[RECORDS FOR PROCESSING Boundary: Start]
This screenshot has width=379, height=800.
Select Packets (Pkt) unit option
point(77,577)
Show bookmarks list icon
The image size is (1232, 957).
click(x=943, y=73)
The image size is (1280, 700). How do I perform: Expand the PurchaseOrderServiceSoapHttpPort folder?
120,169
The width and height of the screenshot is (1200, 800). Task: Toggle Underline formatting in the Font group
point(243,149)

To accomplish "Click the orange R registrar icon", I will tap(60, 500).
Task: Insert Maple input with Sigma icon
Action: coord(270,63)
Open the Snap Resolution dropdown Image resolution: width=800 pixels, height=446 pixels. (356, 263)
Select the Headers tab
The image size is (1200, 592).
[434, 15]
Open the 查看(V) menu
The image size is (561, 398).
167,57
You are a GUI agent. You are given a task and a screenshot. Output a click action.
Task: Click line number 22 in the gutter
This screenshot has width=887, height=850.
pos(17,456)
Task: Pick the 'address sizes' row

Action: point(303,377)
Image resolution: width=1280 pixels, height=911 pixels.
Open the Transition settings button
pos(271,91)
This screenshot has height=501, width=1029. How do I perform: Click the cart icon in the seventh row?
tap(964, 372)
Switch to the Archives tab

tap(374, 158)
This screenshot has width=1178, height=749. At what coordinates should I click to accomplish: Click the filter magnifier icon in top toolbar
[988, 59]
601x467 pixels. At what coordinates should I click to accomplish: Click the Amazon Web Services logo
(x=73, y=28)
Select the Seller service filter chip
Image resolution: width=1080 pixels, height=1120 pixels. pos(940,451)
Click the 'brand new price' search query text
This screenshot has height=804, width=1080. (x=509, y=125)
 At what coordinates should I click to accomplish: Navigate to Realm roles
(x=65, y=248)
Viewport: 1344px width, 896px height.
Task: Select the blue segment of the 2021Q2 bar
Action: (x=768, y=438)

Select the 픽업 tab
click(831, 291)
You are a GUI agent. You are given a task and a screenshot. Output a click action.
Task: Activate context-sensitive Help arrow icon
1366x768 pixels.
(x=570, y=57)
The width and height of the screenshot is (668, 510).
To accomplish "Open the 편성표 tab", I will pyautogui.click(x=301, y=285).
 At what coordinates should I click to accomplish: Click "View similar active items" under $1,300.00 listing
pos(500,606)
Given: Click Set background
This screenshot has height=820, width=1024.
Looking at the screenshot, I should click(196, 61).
[RECORDS FOR PROCESSING Boundary: End]
Make an exact copy of the listing shown above.

This screenshot has width=379, height=800.
Select Packets (Pkt) unit option
point(77,577)
Show bookmarks list icon
The image size is (1232, 957).
click(x=943, y=73)
The image size is (1280, 700). How do I perform: Expand the PurchaseOrderServiceSoapHttpPort folder?
120,169
The width and height of the screenshot is (1200, 800). Task: Toggle Underline formatting in the Font group
point(243,149)

To accomplish "Click the orange R registrar icon", I will tap(60, 500).
Task: Insert Maple input with Sigma icon
Action: coord(270,63)
Open the Snap Resolution dropdown Image resolution: width=800 pixels, height=446 pixels. (356, 263)
Select the Headers tab
The image size is (1200, 592).
[434, 15]
Open the 查看(V) menu
The image size is (561, 398).
167,57
You are a GUI agent. You are given a task and a screenshot. Output a click action.
Task: Click line number 22 in the gutter
This screenshot has width=887, height=850.
pos(17,456)
Task: Pick the 'address sizes' row

Action: point(303,377)
Image resolution: width=1280 pixels, height=911 pixels.
Open the Transition settings button
pos(271,91)
This screenshot has height=501, width=1029. How do I perform: Click the cart icon in the seventh row?
tap(964, 372)
Switch to the Archives tab

tap(374, 158)
This screenshot has width=1178, height=749. At what coordinates should I click to accomplish: Click the filter magnifier icon in top toolbar
[988, 59]
601x467 pixels. At what coordinates should I click to accomplish: Click the Amazon Web Services logo
(x=73, y=28)
Select the Seller service filter chip
Image resolution: width=1080 pixels, height=1120 pixels. pos(940,451)
Click the 'brand new price' search query text
This screenshot has height=804, width=1080. (x=509, y=125)
 At what coordinates should I click to accomplish: Navigate to Realm roles
(x=65, y=248)
Viewport: 1344px width, 896px height.
Task: Select the blue segment of the 2021Q2 bar
Action: (x=768, y=438)

Select the 픽업 tab
click(831, 291)
You are a GUI agent. You are given a task and a screenshot. Output a click action.
Task: Activate context-sensitive Help arrow icon
1366x768 pixels.
(x=570, y=57)
The width and height of the screenshot is (668, 510).
To accomplish "Open the 편성표 tab", I will pyautogui.click(x=301, y=285).
 At what coordinates should I click to accomplish: Click "View similar active items" under $1,300.00 listing
pos(500,606)
Given: Click Set background
This screenshot has height=820, width=1024.
Looking at the screenshot, I should click(196, 61).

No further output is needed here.